Advisors

Medical Image Reconstruction

Medical Image Reconstruction produces volumetric (3-D) information supporting physicians in diagnoses, planning, and treatment. For example, a Computed Tomography (CT) scanner acquires many x-ray images around the patient. The 3-D information is then reconstructed from these projections. In general, the term reconstruction describes the inversion of a transformation and also applies to other imaging modalities. In CT, the 3-D image is computed by inverting the x-ray projection scan.

Research at the LME:

Motion Compensation. Cardiac C-arm CT is used to generate 3-D images of the heart during interventions. This information is very valuable, e.g. for pacemaker implantations. A reconstruction of cardiac chambers can support the estimation of physiological parameters like ejection volume or heart wall motion. We estimate cardiac motion to do a dynamic reconstruction using motion correction. Benefits are increased temporal and spatial resolution due to reduced artifacts. Beam hardening artifacts severely degrade image quality and diagnostic accuracy, esp. for multi-material objects. The polychromatic x-ray spectrum causes nonlinear characteristics which make correction difficult.
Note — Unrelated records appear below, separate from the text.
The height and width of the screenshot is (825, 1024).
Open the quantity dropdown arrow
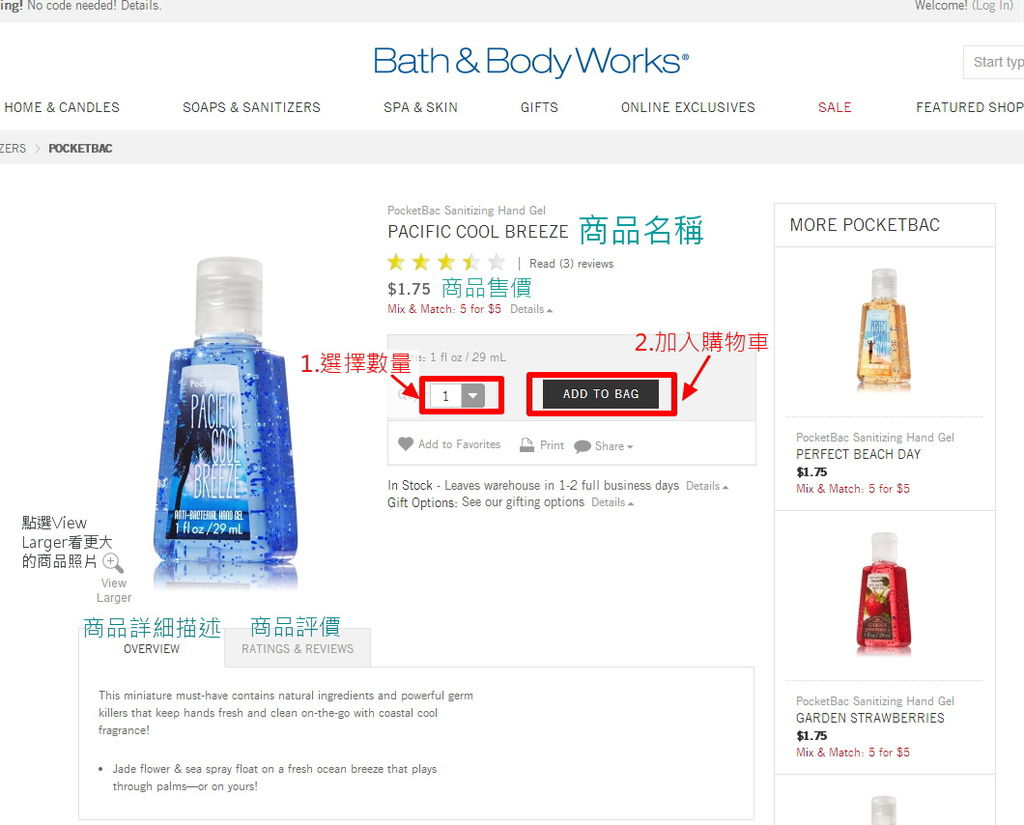pos(473,395)
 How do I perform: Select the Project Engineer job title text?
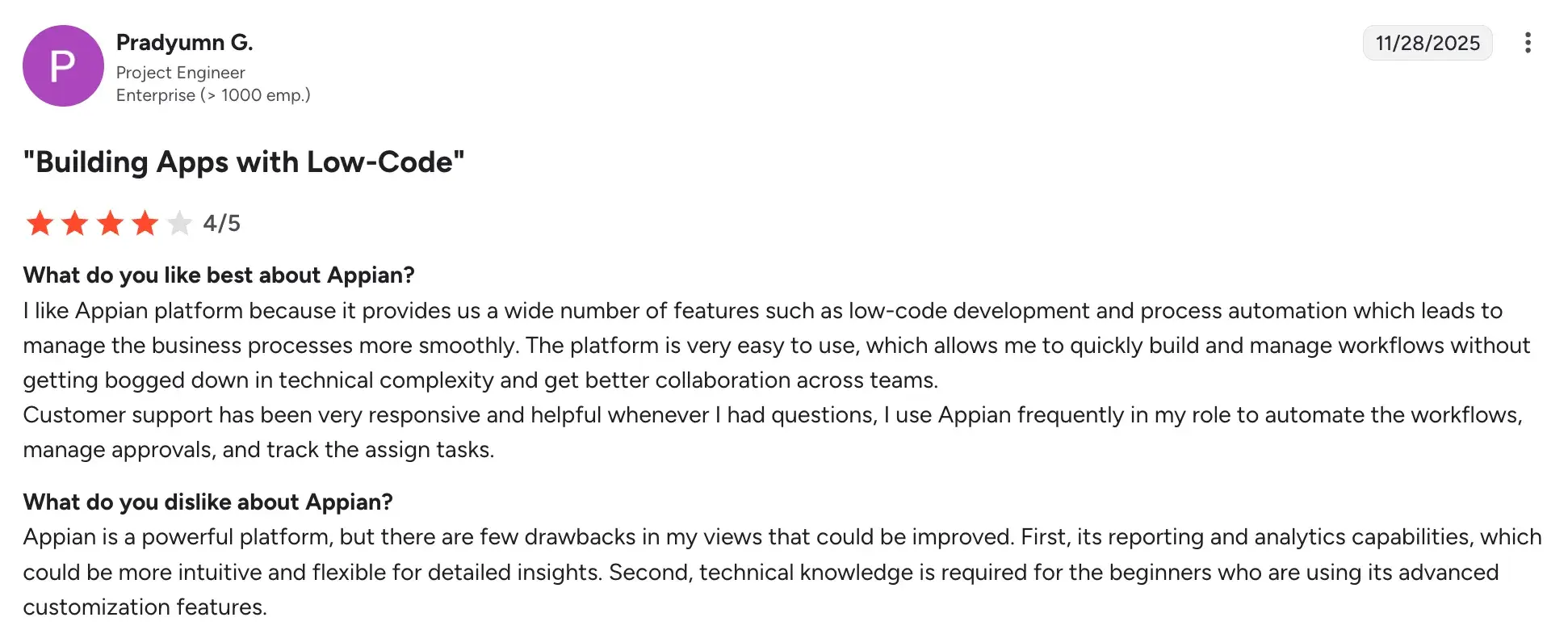click(x=180, y=72)
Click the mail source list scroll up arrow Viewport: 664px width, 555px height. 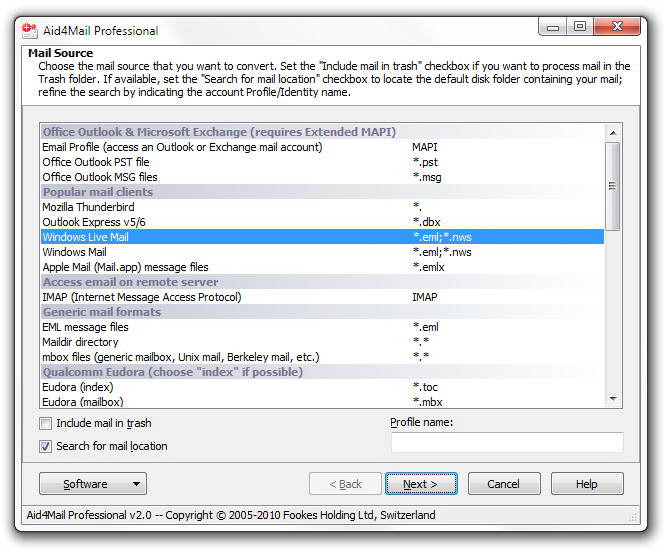click(x=612, y=133)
This research project aims to develop a correction algorithm which can effectively reduce beam hardening artifacts with less prior knowledge and higher computational efficiency. Perfusion C-arm CT is a novel technology to measure the capillary bloodflow. It can be used for diagnosis of stroke and help physicians to assess the success of interventional stroke procedures. Our research aims to provide a reliable reconstruction of CBF from slowly rotating C-arm systems. Molecular Imaging visualizes molecular processes in vivo for diagnosis and therapy. A tomographic 3-D image of the distribution of a radiotracer in the patient body is obtained. Quantitative SPECT seeks to estimate the activity distribution in the body in absolute terms. This requires knowledge of and correction for all the degrading factors in the imaging chain. Compressed Sensing. 4-D CT imaging supports treatment simulation and planning in radiotherapy. In presence of motion, only a limited number of projections can be used for reconstruction. With traditional methods, image quality is degraded. We work on novel reconstruction methods based on compressed sensing theory to reduce artifacts and improve the reconstruction accuracy.

Left: Perfusion map of digital brain phantom. Right: Volumetric image of radiotracer distribution in target organs, overlaid with a CT image.